In addition to revealing quality differences between data sets for different targets at similar TMRs, the QCi computation also provides important quality information about data sets for the same target at different sequencing depths. Indeed, comparing the QCis for several H4K20me1 data sets generated from largely different TMRs reveals that below 15 million TMRs the QCis become indistinguishable from the WCE profiles, strongly arguing that significantly higher sequencing depths are essential to establish accurate profiles for such targets (Figure 3C).

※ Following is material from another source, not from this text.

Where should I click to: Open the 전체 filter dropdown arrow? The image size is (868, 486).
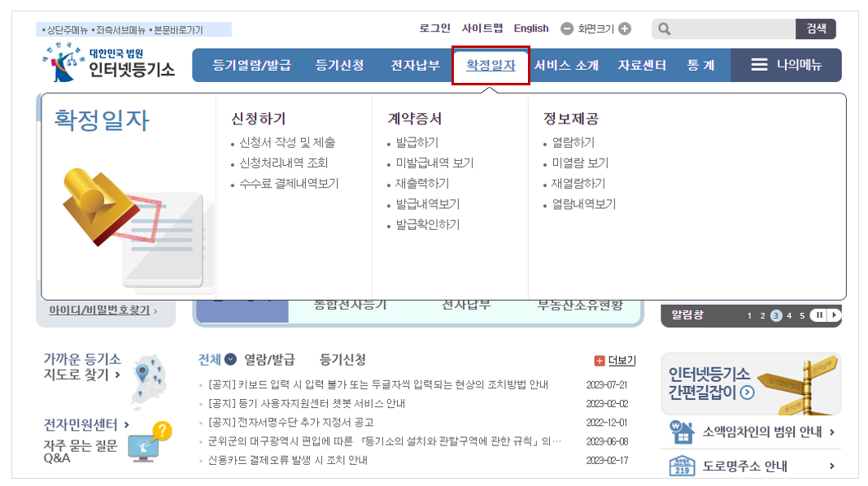click(x=231, y=359)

In contrast, H3K4me3 or H3K27ac ChIP-seq profiles have good QCis even for TMRs below 15 million reads.
That we observe major QCi differences between the various data sets reported for similar TMRs indicates that—in addition to the inherent pattern of the evaluated target—other factors, involving most likely all the experimental steps that generate the ultimate DNA library for sequencing, influence the quality of the profile (Figure 3C and Supplementary Figure S3).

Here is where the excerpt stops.